Lee Price, research director for the Economic Policy Institute (EPI), said, “The administration’s proposal to divert funds from Social Security to private retirement savings accounts will, over time, leave retirees with significant less guaranteed and total monthly income than if we pursued a strategy of fully-funding benefits as provided under current law.

“By 2075, the administration’s proposal would reduce retirement income for a medium-income, one-earner couple by 23 percent (according to the projections by the president’s commission on Social Security) and by 42 percent (according to Goldman Sachs), as compared to the income level that they would be provided by fully-funding Social Security.”

“Currently, Social Security is running a hefty surplus; the payroll tax brings in more dollars than what goes out in benefits,” according to financial journalist Roger Lowenstein in a recent New York Times magazine article.

“By law, Social Security invests that surplus in Treasury securities, which it deposits into a reserve known as a trust fund, which now holds more than one-and-a-half-trillion dollars. But, by 2018, as baby boomers retire en masse, the system will go into deficit. At that point, in order to pay benefits, it will begin to draw on the assets in the trust fund.” All the system needs, according to Lowenstein, citing the annual report of the Social Security trustees, actuaries and economists who study the Social Security system, is “a small adjustment of the sort that Congress has approved in the past” to resolve the potential shortfall.

The motivation for Bush “is an ideological one,” said New York Times reporter Richard W. Stevenson.

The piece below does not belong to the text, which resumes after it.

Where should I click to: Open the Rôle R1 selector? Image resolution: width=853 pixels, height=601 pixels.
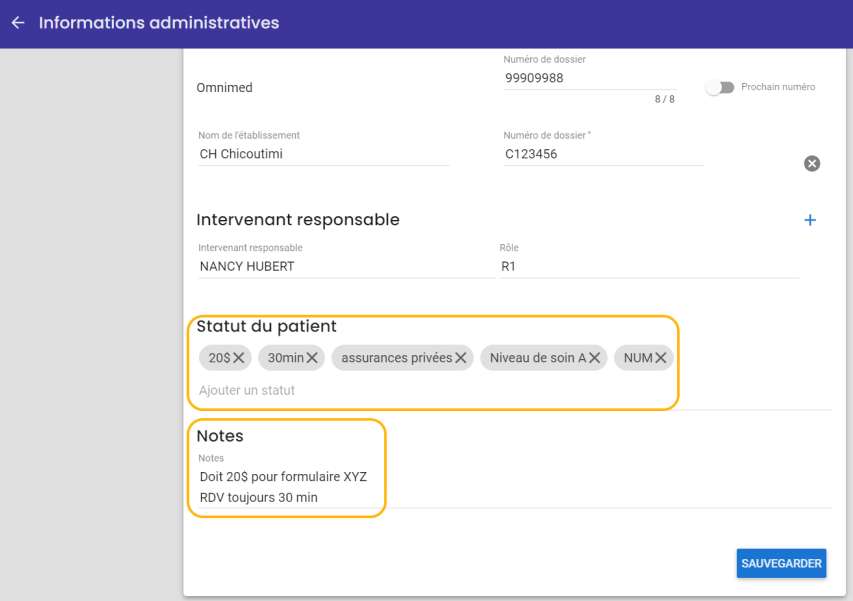tap(649, 267)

It’s an “opportunity for Republicans to remake a system that has long been seen as a liberal-democrat social welfare system.” The conservatives, he added, would prefer a free-market system where individuals fend for themselves.

Robert Reich, among others, suggests it’s more than that. “The federal budget deficit, already over $400 billion this year, is projected to be more than $5 trillion over the next 10 years,” Reich says. “To make matters worse, my generation of boomers, born between 1946 and 1964, is huge. It’s so big, in fact, that our payments into Social Security have been more than enough to pay the retirements of my parents’ generation.

“But instead of investing the surplus, the federal government has been using the extra funds to pay for the war in Iraq and everything else the government’s doing. Remember the Social Security lock box?” Reich asks. “I hate to break it to you this way, but the lock box has been raided. This means we’re doubly dependent on the next generation’s Social Security payments. If those payments are diverted into private accounts, 76 million boomers are in deep doodoo.”

Labor unions in every state are revving up for a fierce battle against privatizing Social Security. Local 237 members who care about the existence of Social Security for their family now and in the future must get involved.

“The stock market is like a wild ride on a roller coaster,” said Carl Haynes. "Private accounts are risky whether or not you know anything about investment. The average American worker, many of whom earn a miserly salary anyway, cannot afford to take that kind of risk with their money and their future. We’re paying into Social Security and the federal government has been investing our money in guaranteed government securities. The program has worked all these years. We cannot allow the Bush Administration to jeopardize our future and tamper with Social Security.”